- TASK TO COMPLETE
Please copy the listing below word for word, leaving out the pictures.

((

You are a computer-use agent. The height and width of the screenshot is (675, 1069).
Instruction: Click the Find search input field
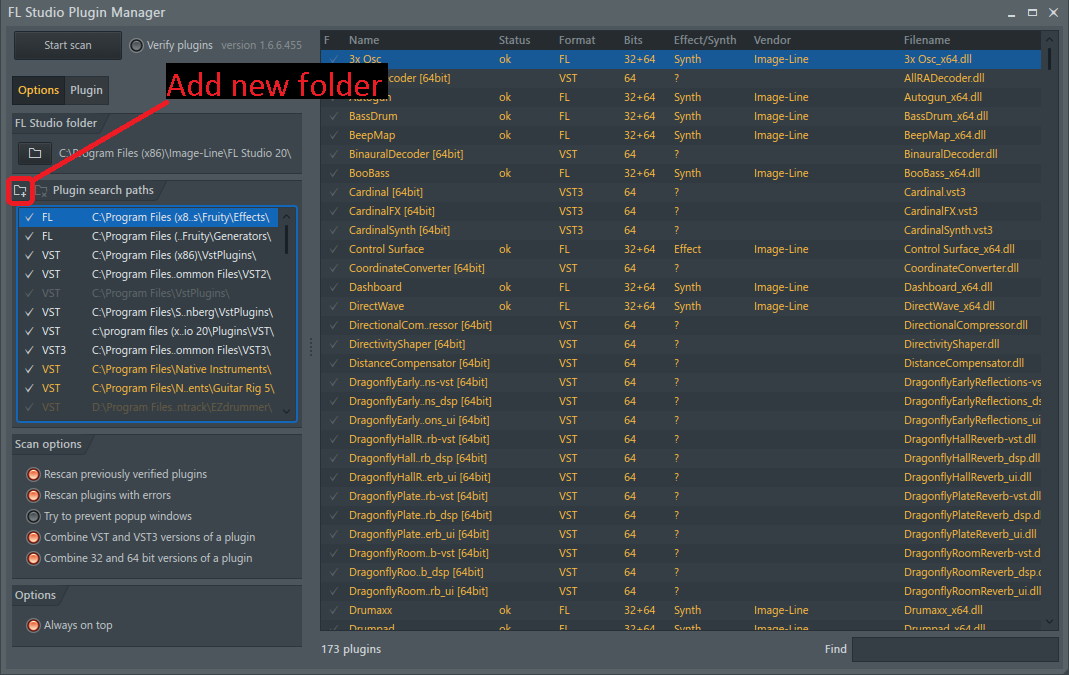[954, 649]
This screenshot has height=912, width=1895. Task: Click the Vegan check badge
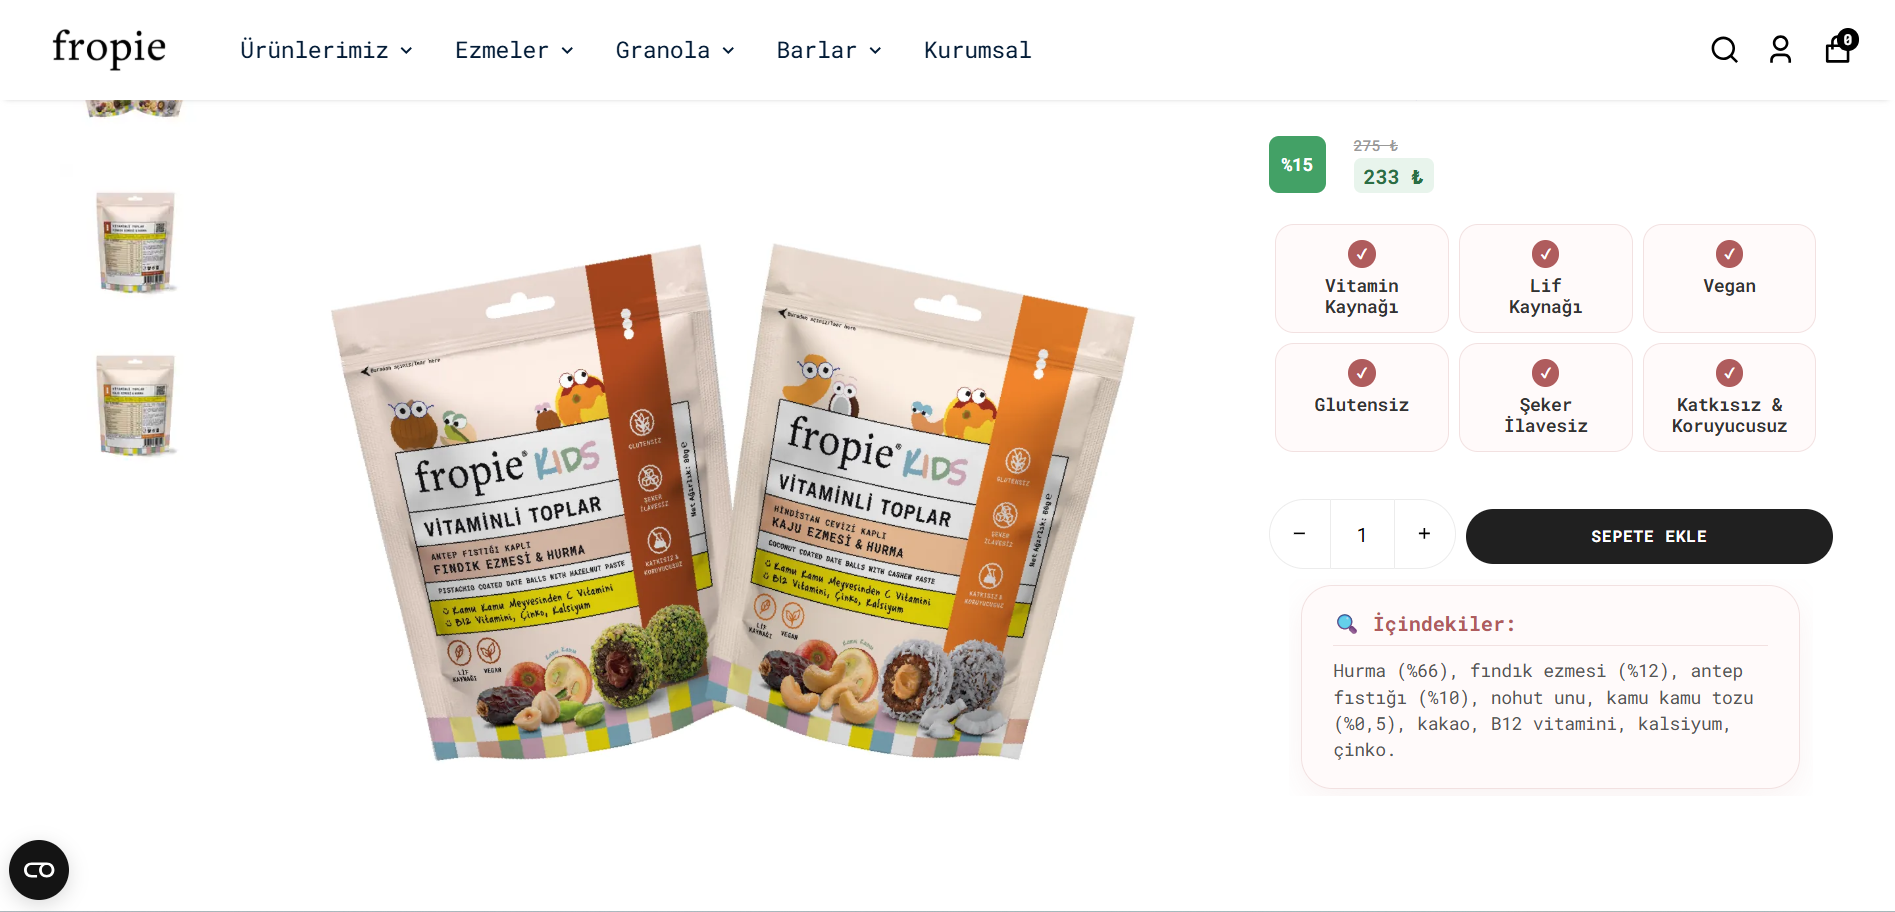click(x=1729, y=278)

))

- EXERCISE ANSWER
You are a computer-use agent. The height and width of the screenshot is (675, 1069).
Instruction: Click the Find search input field
[954, 649]
This screenshot has height=912, width=1895. Task: Click the Vegan check badge
click(x=1729, y=278)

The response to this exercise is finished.